With this bill there has been no consultation with industry, but we have heard the feedback from them. The Real Estate Institute of Victoria CEO Quentin Kilian said he was disgusted by the fact that they had not been engaged:
They might have changed leaders, but the approach is the same – they start with the premise of punishing taxpayers …
The Property Council of Australia chief executive Mike Zorbas said the:
… hidden tax grabs are a major trust-burner.
I know, Ryan Batchelor, you mentioned earlier: well, what will it take? Should we cut services? Well, what about cutting waste? The Commonwealth Games is $600 million completely wasted, for delivering nothing, and this is just a tax that is going to raise $37 million – so $37 million compared to $600 million wasted. The government states this tax will go towards housing and the housing statement – 800,000 homes in 10 years. But my concern is the housing statement is just a statement. We heard about the Commonwealth Games how excellent and amazing and good it was going to be – great headlines, nothing delivered.

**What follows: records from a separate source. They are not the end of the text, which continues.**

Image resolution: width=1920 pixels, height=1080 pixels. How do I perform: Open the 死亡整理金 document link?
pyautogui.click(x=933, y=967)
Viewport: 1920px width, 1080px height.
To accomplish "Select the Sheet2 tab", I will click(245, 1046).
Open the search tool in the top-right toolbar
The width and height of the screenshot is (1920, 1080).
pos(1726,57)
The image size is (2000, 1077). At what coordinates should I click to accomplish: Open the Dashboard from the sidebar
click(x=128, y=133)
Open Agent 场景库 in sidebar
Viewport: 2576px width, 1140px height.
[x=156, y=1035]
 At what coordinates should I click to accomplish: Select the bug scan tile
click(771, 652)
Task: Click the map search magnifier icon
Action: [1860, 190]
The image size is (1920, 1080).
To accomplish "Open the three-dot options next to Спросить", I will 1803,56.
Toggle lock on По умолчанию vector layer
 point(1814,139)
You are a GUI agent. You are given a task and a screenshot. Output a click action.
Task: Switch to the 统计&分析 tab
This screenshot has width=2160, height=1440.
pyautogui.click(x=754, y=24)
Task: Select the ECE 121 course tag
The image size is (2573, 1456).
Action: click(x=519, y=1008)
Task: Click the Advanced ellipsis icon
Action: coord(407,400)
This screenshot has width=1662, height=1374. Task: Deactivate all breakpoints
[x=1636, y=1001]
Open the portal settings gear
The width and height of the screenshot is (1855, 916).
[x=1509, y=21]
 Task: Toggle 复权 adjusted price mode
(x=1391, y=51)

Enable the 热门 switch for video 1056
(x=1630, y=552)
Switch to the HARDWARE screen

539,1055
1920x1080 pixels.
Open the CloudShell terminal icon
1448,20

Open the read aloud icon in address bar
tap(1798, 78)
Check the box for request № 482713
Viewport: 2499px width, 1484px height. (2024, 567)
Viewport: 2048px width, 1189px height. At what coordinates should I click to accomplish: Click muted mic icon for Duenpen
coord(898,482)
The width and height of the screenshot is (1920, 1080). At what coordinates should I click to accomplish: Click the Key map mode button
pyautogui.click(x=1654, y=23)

I have spoken with people in the building industry and I have spoken to architects as well, and there are big question marks over the ability to build that amount of houses in that amount of time, because at this point we do not have the supplies and we do not have the builders. There is a significant shortage, and this government again do not seem to do their homework before making these big announcements. Now my concern with all these new taxes that are being introduced is we do not just have a shortage of teachers in this state, we have a shortage of accountants just to get through all this. When you raise the question on the other side of the house: do we really want to be in government? Well, I can tell you it is 1100 days to the next state election in 2026, and I am counting the sleeps. I can assure you that what we are seeing here are just more taxes when Victorians are experiencing skyrocketing living costs. I want to thank Evan Mulholland, who spoke to the reasoned amendment – one that I hope members of this house will support.
Lee TARLAMIS (South-Eastern Metropolitan) (16:03): I move:
That debate on this bill be adjourned until the next day of meeting.
Motion agreed to and debate adjourned until next day of meeting.